* _What is needed_
Transcribe, starting at the line with "The height and width of the screenshot is (426, 476)." and ending at the line with "Task: Open the notifications bell icon", every line of the material below exactly, but leave out the pictures and anything outside that span.

* _Material to process_

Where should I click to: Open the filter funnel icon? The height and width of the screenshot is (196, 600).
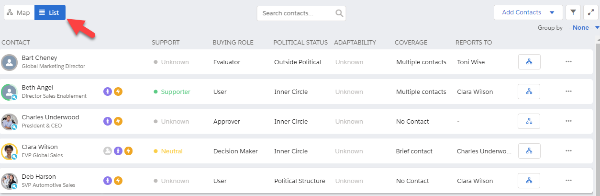click(573, 12)
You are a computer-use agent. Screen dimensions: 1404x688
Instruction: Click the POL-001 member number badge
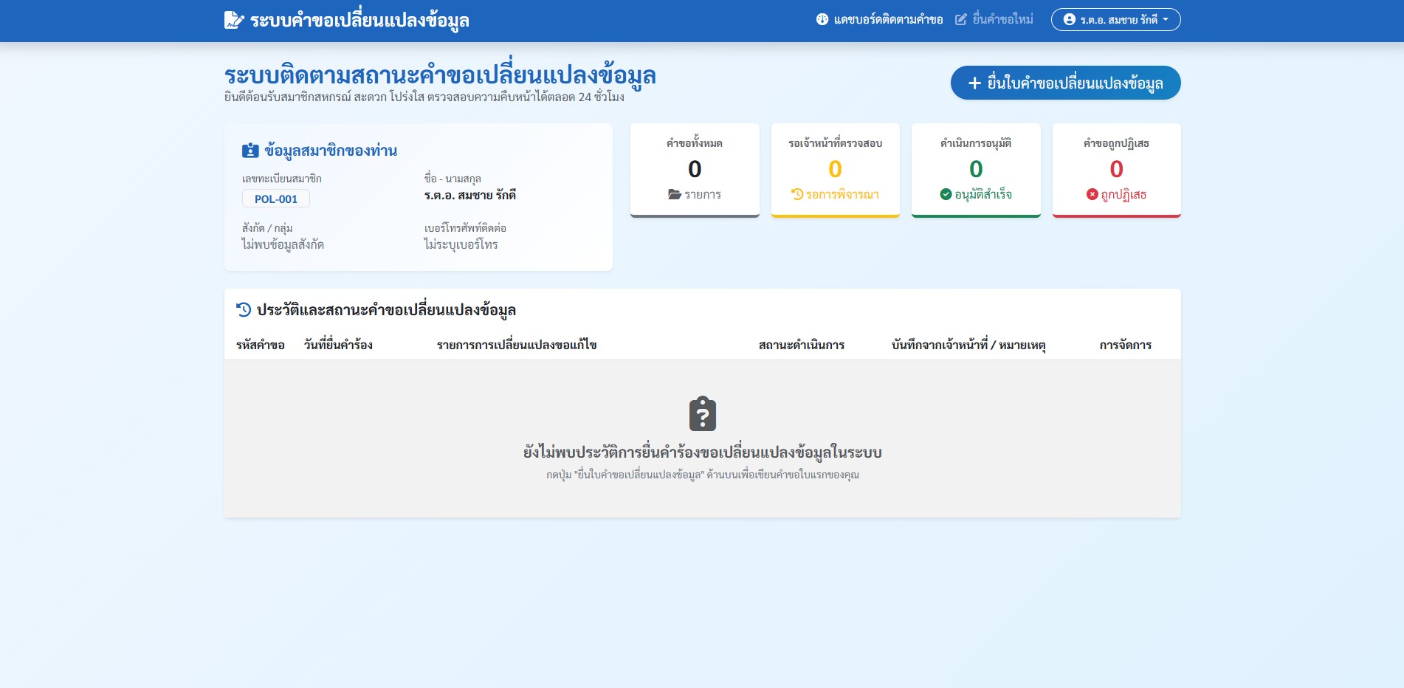pyautogui.click(x=276, y=199)
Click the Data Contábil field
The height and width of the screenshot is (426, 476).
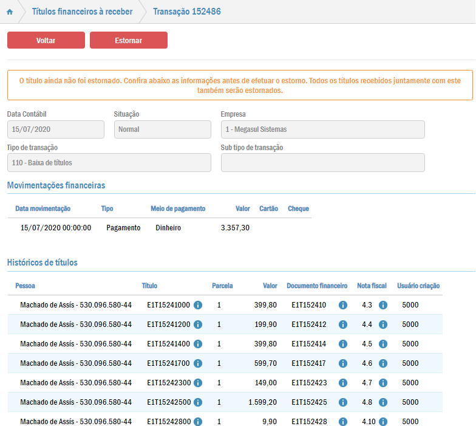[x=56, y=129]
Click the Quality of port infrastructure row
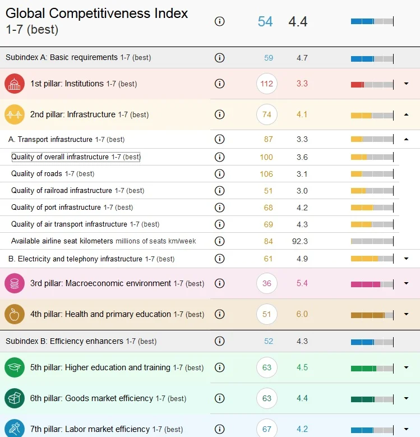 [x=200, y=208]
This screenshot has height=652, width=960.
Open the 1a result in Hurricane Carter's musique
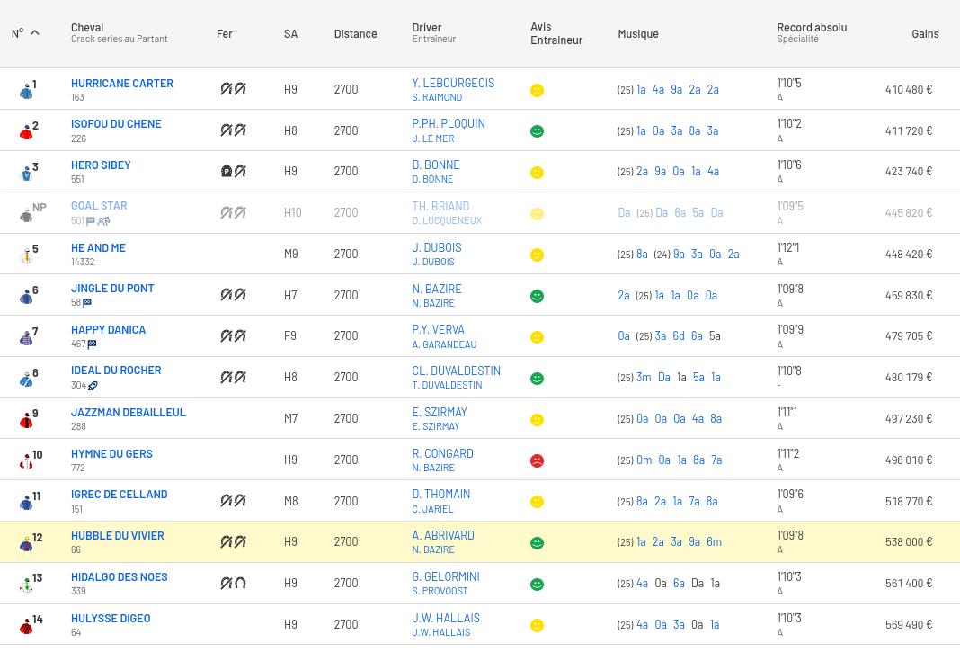(x=641, y=90)
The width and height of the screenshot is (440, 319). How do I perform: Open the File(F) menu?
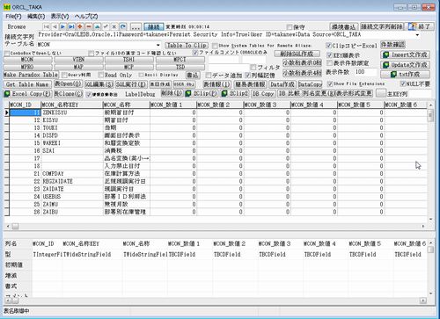click(13, 16)
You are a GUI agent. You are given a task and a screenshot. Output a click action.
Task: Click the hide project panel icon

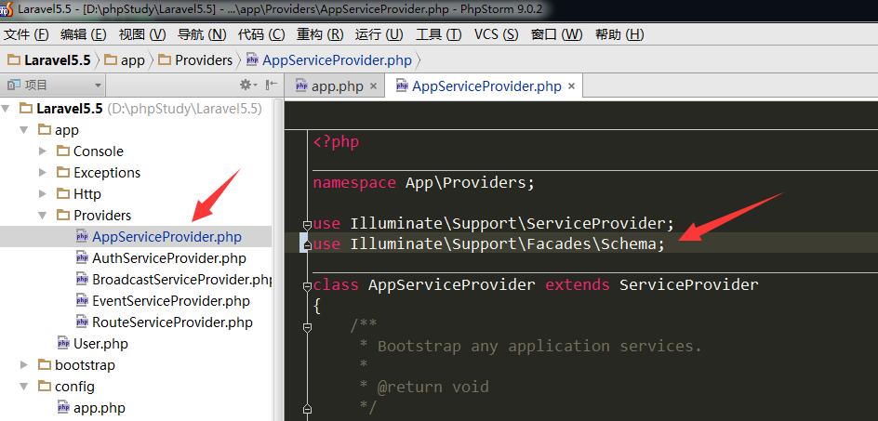[x=272, y=85]
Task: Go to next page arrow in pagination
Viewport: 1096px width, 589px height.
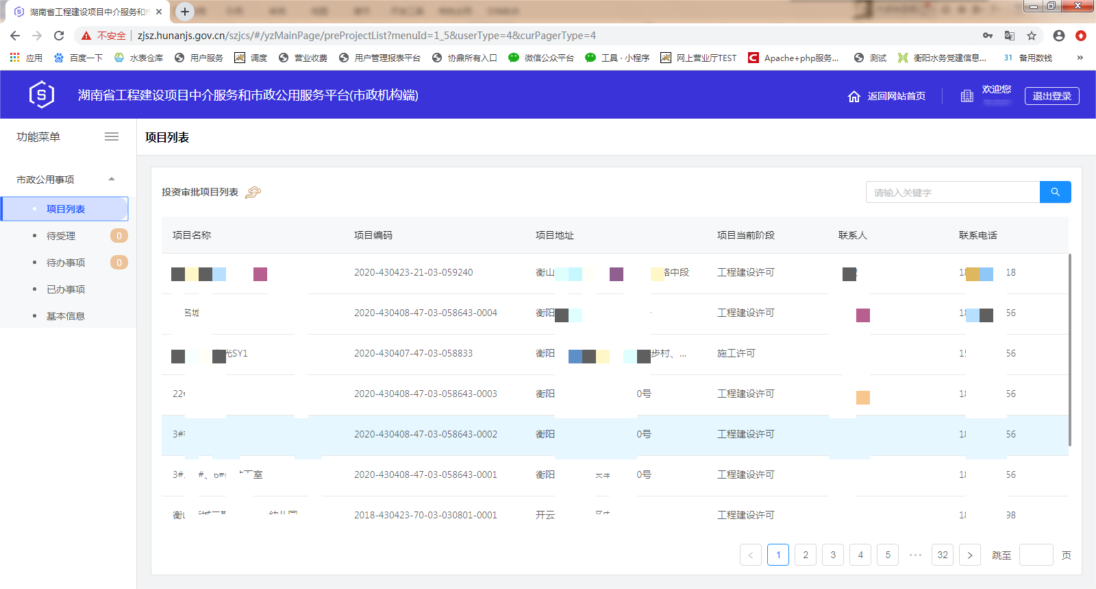Action: point(970,555)
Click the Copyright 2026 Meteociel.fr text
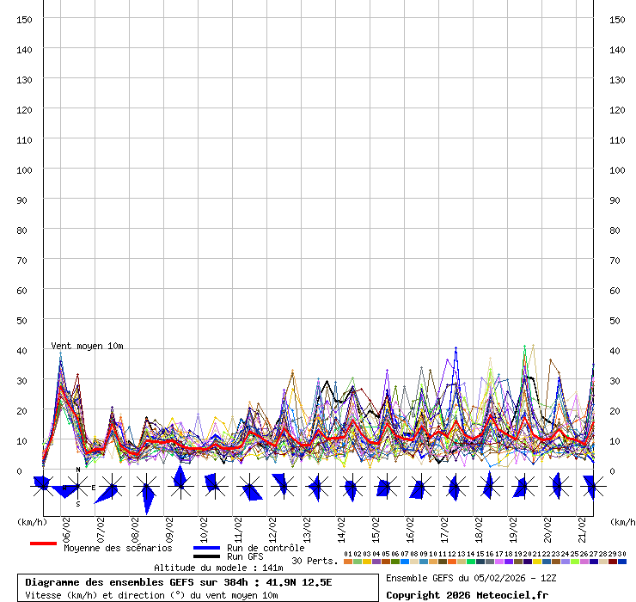The image size is (636, 602). coord(467,594)
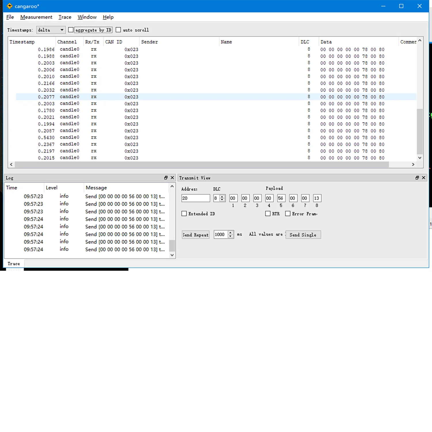Screen dimensions: 432x432
Task: Toggle the auto scroll checkbox
Action: [x=118, y=30]
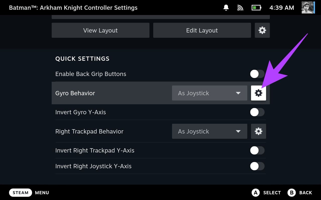The height and width of the screenshot is (200, 321).
Task: Click the View Layout button
Action: (100, 30)
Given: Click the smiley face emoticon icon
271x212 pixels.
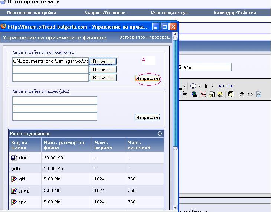Looking at the screenshot, I should pos(193,86).
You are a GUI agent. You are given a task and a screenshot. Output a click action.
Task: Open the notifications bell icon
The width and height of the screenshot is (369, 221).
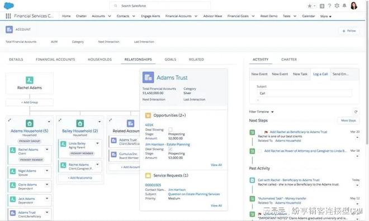[344, 6]
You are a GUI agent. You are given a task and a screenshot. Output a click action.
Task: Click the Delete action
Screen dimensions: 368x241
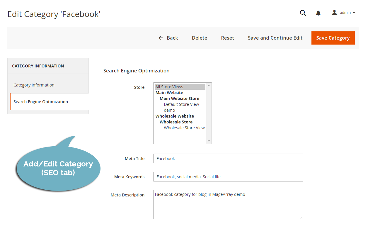point(200,38)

* _Output of the exercise_
The height and width of the screenshot is (426, 476).
[x=56, y=129]
Click the Quality of port infrastructure row
 [x=200, y=208]
This screenshot has height=652, width=960.
Open the 1a result in Hurricane Carter's musique
(x=641, y=90)
The width and height of the screenshot is (440, 319). How do I perform: Open the File(F) menu?
click(13, 16)
You are a GUI agent. You are given a task and a screenshot. Output a click action.
Task: Click the hide project panel icon

[x=272, y=85]
Task: Go to next page arrow in pagination
Viewport: 1096px width, 589px height.
Action: point(970,555)
Click the Copyright 2026 Meteociel.fr text
The image size is (636, 602). coord(467,594)
Screen dimensions: 432x432
Task: Toggle the auto scroll checkbox
Action: [x=118, y=30]
The height and width of the screenshot is (200, 321).
Task: Click the View Layout button
Action: (100, 30)
Given: Click the smiley face emoticon icon
271x212 pixels.
Looking at the screenshot, I should pos(193,86).
You are a GUI agent. You are given a task and a screenshot. Output a click action.
Task: Open the notifications bell icon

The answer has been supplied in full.